# Excellent Tip for Better Edan Ahp Chagi's



## Lynne (Jul 8, 2007)

One of my instructors told me to lean into my kicking leg while performing my edan ahp chagi's.  I could not believe the difference it made.  I kicked about 5 - 6 inches higher at least.  I mean that leg just pops out of there!  Also, I am more graceful and more powerful.

Amazing.


----------



## JT_the_Ninja (Jul 9, 2007)

Not sure exactly what you mean by "lean into your kicking leg." Mind a clarification?

The best way to get height for a jump front kick, though, is to bend your knees. Bring your back-leg knee up to your chest (with the other knee bent already), and then bring the kicking knee up and _kick_. The higher you can get your back foot, the higher you'll go. You can visualize it like climbing stairs, though the physics are quite different. 

To make this faster, make sure your stance is low enough, and that your feet aren't so wide apart, that bringing your knee up to your chest isn't as far a distance as otherwise.


----------



## Lynne (Jul 9, 2007)

Thanks for the tips, JT 

By leaning into the kicking leg, my instructor meant for me to bend it a bit more (as you stated) but also lean forward a little.  It made quite a difference.

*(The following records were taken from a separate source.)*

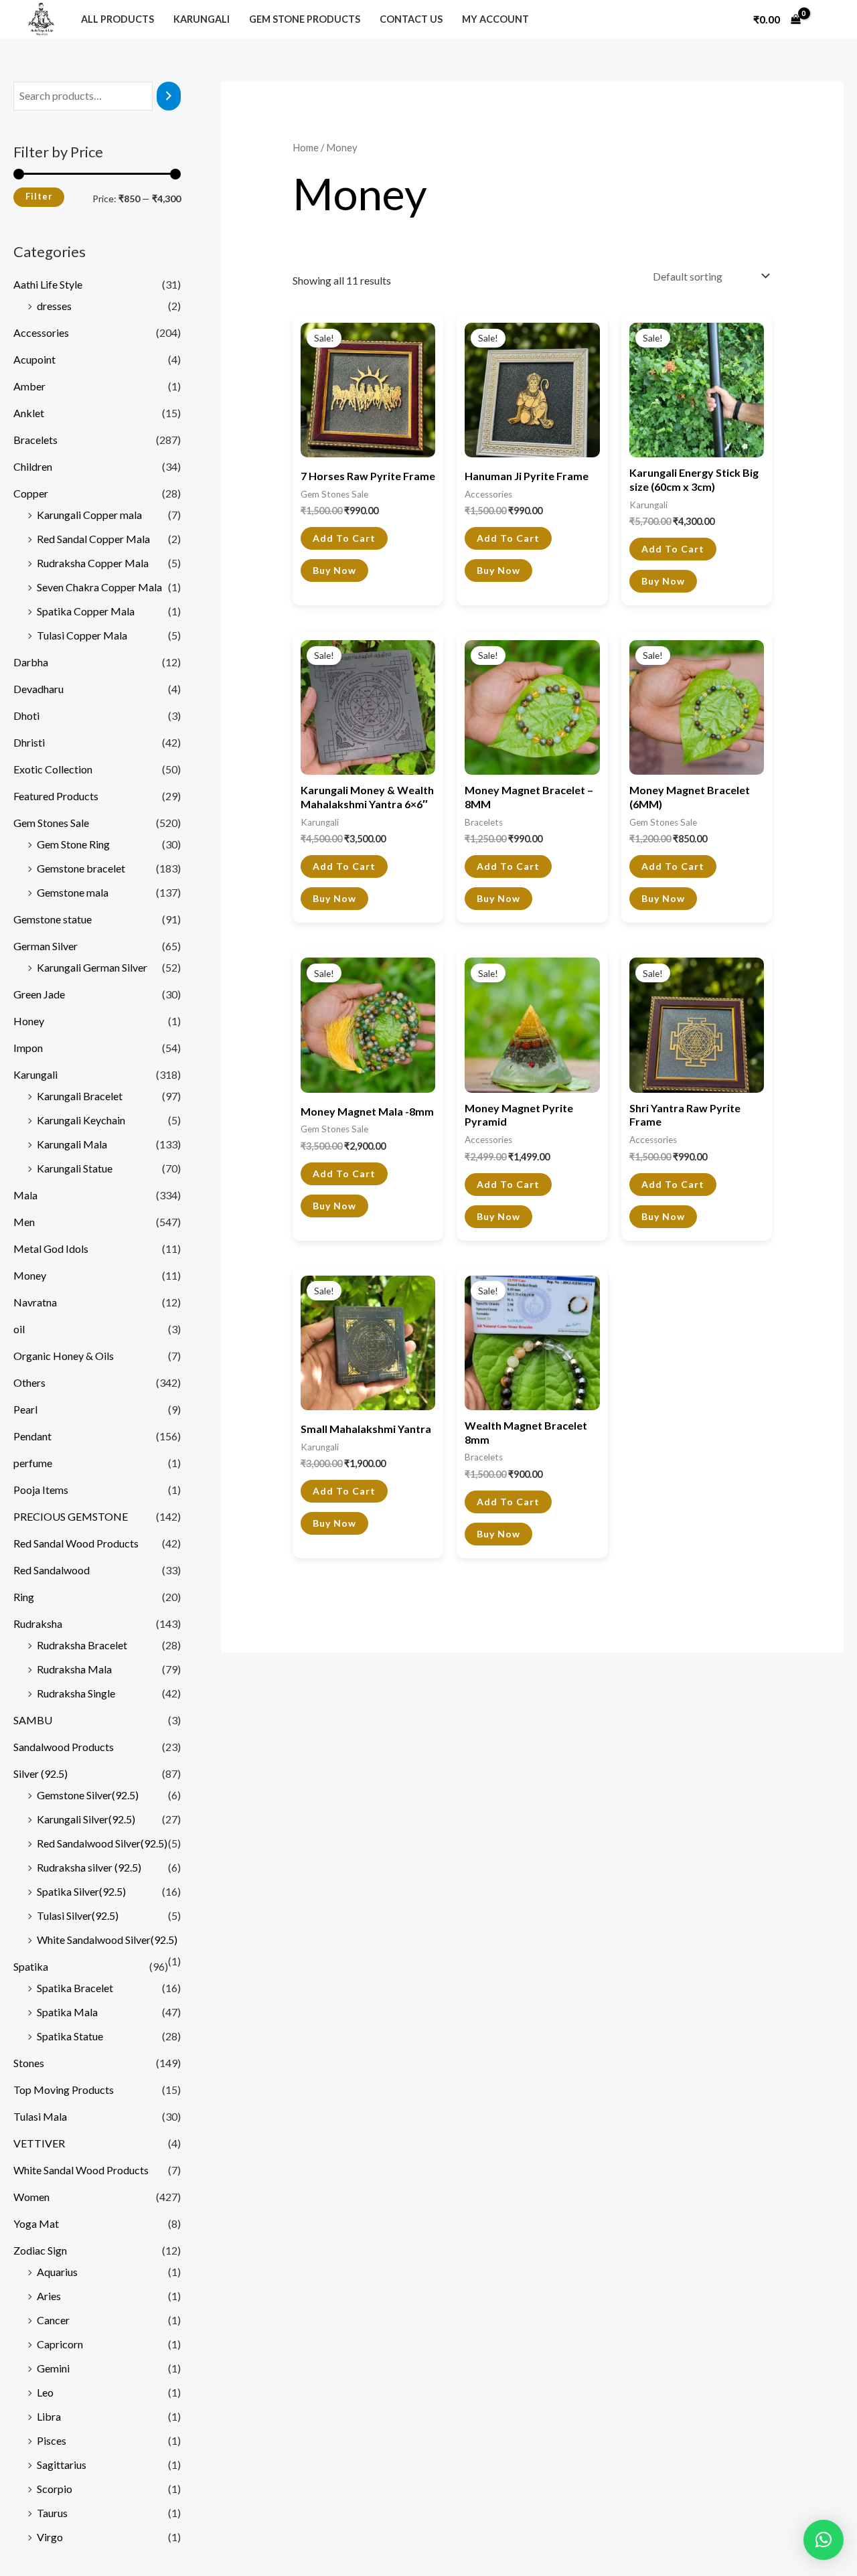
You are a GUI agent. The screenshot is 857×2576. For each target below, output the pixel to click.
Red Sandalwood (51, 1570)
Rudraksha (37, 1623)
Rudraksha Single (76, 1693)
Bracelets (35, 439)
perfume (32, 1462)
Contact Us (411, 19)
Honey (28, 1020)
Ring (23, 1596)
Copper (30, 493)
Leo (45, 2392)
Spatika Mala (67, 2011)
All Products (117, 19)
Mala (25, 1195)
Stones (28, 2062)
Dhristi (29, 742)
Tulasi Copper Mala (82, 635)
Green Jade (39, 994)
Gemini (53, 2368)
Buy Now (334, 570)
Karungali (201, 19)
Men (24, 1221)
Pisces (51, 2440)
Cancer (53, 2320)
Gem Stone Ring (73, 844)
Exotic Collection (52, 769)
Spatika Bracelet (75, 1987)
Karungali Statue (74, 1168)
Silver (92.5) (40, 1773)
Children (32, 466)
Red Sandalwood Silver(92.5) (102, 1843)
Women (31, 2196)
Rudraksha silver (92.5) (89, 1867)
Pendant (32, 1436)
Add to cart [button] (344, 538)
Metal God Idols (50, 1248)
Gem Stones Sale (51, 822)
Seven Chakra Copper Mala (99, 587)
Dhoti (26, 715)
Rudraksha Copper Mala (93, 562)
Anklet (28, 412)
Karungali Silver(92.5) (86, 1819)
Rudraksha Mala (74, 1669)
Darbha (30, 662)
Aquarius (57, 2271)
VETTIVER (39, 2143)
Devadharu (38, 688)
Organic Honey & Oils (63, 1355)
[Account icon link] (826, 19)
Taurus (52, 2512)
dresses (54, 305)
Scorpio (54, 2488)
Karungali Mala (72, 1144)
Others (29, 1382)
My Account (495, 19)
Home (306, 147)
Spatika (30, 1966)
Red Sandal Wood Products (76, 1543)
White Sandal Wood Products (81, 2170)
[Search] (169, 96)
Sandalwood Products (63, 1746)
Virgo (50, 2536)
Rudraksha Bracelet (82, 1645)
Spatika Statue (70, 2036)
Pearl (25, 1409)
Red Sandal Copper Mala (93, 538)
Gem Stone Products (304, 19)
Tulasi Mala (40, 2116)
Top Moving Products (63, 2089)
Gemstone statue (52, 919)
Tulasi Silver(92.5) (78, 1915)
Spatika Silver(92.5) (81, 1891)
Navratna (35, 1302)
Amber (29, 386)
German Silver (45, 945)
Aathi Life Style (47, 284)
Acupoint (34, 359)
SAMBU (32, 1720)
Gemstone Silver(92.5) (88, 1795)
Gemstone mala (72, 892)
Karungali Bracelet (80, 1095)
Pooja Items (40, 1489)
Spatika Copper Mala (86, 611)
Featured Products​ (55, 795)
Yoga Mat (36, 2223)
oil (19, 1328)
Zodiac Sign (40, 2250)
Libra (49, 2416)
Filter (38, 197)
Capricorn (60, 2344)
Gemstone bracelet (81, 868)
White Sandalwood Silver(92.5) (107, 1939)
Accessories (41, 332)
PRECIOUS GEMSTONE (70, 1516)
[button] (823, 2540)
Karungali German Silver (92, 967)
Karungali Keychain (81, 1120)
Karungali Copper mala (89, 514)
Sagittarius (61, 2464)
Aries (49, 2295)
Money (29, 1275)
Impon (28, 1047)
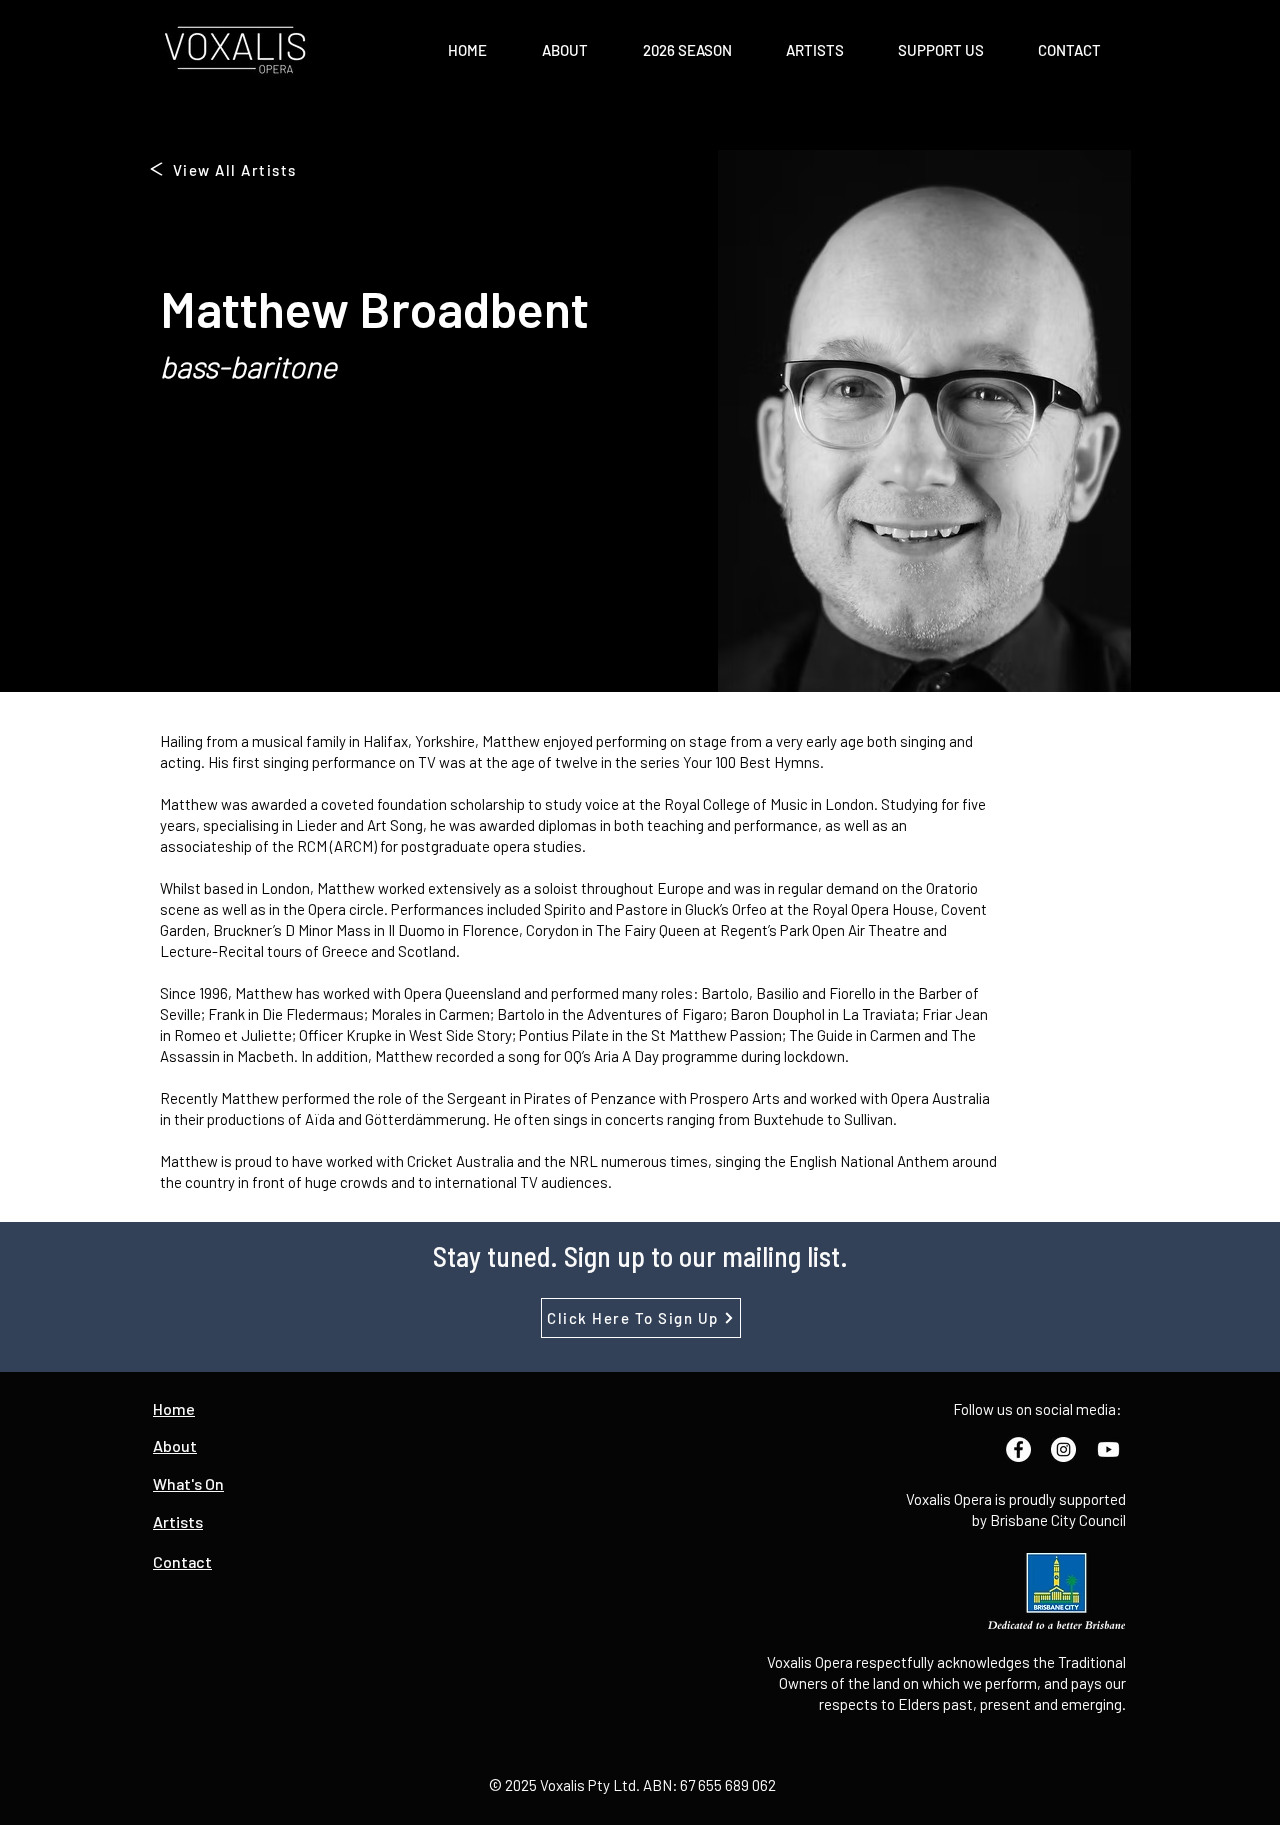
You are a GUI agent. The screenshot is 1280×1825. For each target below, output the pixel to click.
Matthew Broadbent (374, 308)
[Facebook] (1018, 1449)
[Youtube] (1108, 1449)
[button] (564, 50)
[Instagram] (1063, 1449)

Previously, I had used a perfectly stiff upright posture.


----------



## Kacey (Jul 9, 2007)

Relaxation is the key to lots of techniques - they should flow, not be forced, in most instances.


----------



## JT_the_Ninja (Jul 9, 2007)

Kacey said:


> Relaxation is the key to lots of techniques - they should flow, not be forced, in most instances.



I second that. One of the things you'll learn as you learn higher forms, especially passai/palche so and deh, is that you must be relaxed up until the strike/block lands, so that you have freedom of movement.


----------